Llama (Bidirectional) for Embedding

View as Markdown

NeMo AutoModel provides a bidirectional variant of Meta’s Llama for embedding and dense retrieval tasks. Unlike the standard causal (left-to-right) Llama used for text generation, this variant uses bidirectional attention, so each token can attend to both past and future tokens in the sequence, producing richer representations for semantic similarity and dense retrieval.

For the cross-encoder variant, see Llama (Bidirectional) for Reranking.

TasksEmbedding, Dense Retrieval
ArchitectureLlamaBidirectionalModel
Parameters1B – 8B
HF Orgmeta-llama

Available Models

Any Llama checkpoint can be loaded as a bidirectional backbone.

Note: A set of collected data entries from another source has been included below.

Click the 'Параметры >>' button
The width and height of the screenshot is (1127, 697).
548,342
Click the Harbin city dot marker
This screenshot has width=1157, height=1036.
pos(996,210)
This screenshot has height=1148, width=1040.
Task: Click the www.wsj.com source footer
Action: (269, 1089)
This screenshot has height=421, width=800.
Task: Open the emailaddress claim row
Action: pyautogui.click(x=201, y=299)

The following configurations are tested:

  • Llama 3.2 1B — fast iteration, fits on a single GPU
  • Llama 3.1 8B — higher-quality embeddings for production use

Embedding Models

The bidirectional bi-encoder path is used for embedding generation and dense retrieval.

ArchitectureTaskAuto ClassDescription
LlamaBidirectionalModelEmbeddingNeMoAutoModelBiEncoderBidirectional Llama with mean pooling for dense embeddings

Pooling Strategies

The bi-encoder supports multiple pooling strategies to aggregate token representations into a single embedding vector:

StrategyDescription
avgAverage of all token hidden states (default)
clsFirst token hidden state
lastLast non-padding token hidden state
weighted_avgWeighted average of token hidden states

Example HF Models

ModelHF ID
Llama 3.2 1Bmeta-llama/Llama-3.2-1B
Llama 3.1 8Bmeta-llama/Llama-3.1-8B

Example Recipes

RecipeDescription
llama3_2_1b.yamlBi-encoder — Llama 3.2 1B embedding model
llama_embed_nemotron_8b.yamlBi-encoder — reproduction recipe for nvidia/llama-embed-nemotron-8b (uses nvidia/embed-nemotron-dataset-v1)

Try with NeMo AutoModel

1. Install NeMo AutoModel. Refer to the (Installation Guide) for information:

$uv pip install nemo-automodel

2. Clone the repo to get the example recipes:

$git clone https://github.com/NVIDIA-NeMo/Automodel.git
$cd Automodel

3. Run the recipe from inside the repo:

$torchrun --nproc-per-node=8 examples/retrieval/bi_encoder/finetune.py --config examples/retrieval/bi_encoder/llama3_2_1b.yaml

1. Pull the container and mount a checkpoint directory:

$docker run --gpus all -it --rm \
> --shm-size=8g \
> -v $(pwd)/checkpoints:/opt/Automodel/checkpoints \
> nvcr.io/nvidia/nemo-automodel:26.04.00

2. Navigate to the AutoModel directory (where the recipes are):

$cd /opt/Automodel

3. Run the recipe:

$torchrun --nproc-per-node=8 examples/retrieval/bi_encoder/finetune.py --config examples/retrieval/bi_encoder/llama3_2_1b.yaml

See the Installation Guide.

Hugging Face Model Card

NVIDIA trained and released the Llama Nemotron Embedding 1B model, which leverages a bidirectional attention mechanism for multilingual and cross-lingual question–answer retrieval. The model supports long documents (up to 8,192 tokens) and dynamic embedding sizes via Matryoshka embeddings. For more details, see the model card on Hugging Face.